In a typical gas waveguide laser system, it is known to frequency modulate the energy output from the laser by modulating the length of the laser cavity. The laser output frequency can be expressed as f=c/2L, where c is the velocity of light and L is the length of the optical cavity.
In current applications, the cavity length is typically controlled by mounting the mirrors at both ends of the cavity on transducers. The transducers used for this application are crystals which expand or contract a precise distance with an applied voltage. This property is known as the piezoelectric effect, and the crystals are referred to as piezoelectric transducers or PZT's.

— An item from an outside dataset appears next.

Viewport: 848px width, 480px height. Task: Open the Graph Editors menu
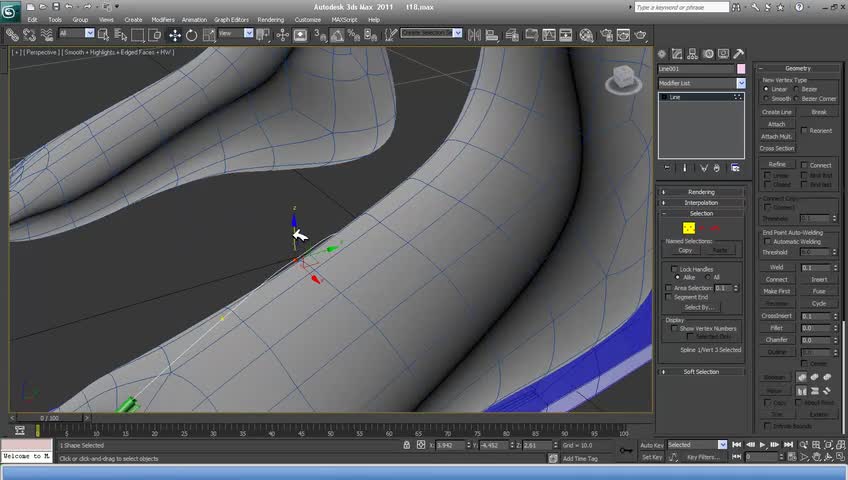click(230, 19)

In these applications, one of the PZT's is used to frequency stabilize the laser, or in other words, to keep the cavity length constant. This PZT is controlled by servo electronics and protects the cavity length against changes due to thermal or mechanical disturbances. Because this PZT "tunes" the cavity length, it is referred to as the tuning PZT. The tuning PZT has a low bandwidth and a relatively high sensitivity, on the order of nanometers per volt.
The other PZT has a high bandwidth and is used to modulate the cavity length. Since this PZT induces an optical frequency modulation, it is referred to as the FM PZT. The FM PZT throws on the order of hundreds of picometers per volt, i.e., roughly one-tenth the response of the tuning PZT. This frequency modulation is superimposed onto the tuning of the laser cavity. The result is a locked cavity length and therefore a locked laser frequency with a superimposed frequency modulation controlled by the shape and amplitude of the drive waveform input to the FM PZT.
The amount of frequency deviation that can be achieved is limited by the performance of the FM PZT. Present systems are driving the PZT to its maximum voltage and as a result the PZT is behaving in a non-linear manner.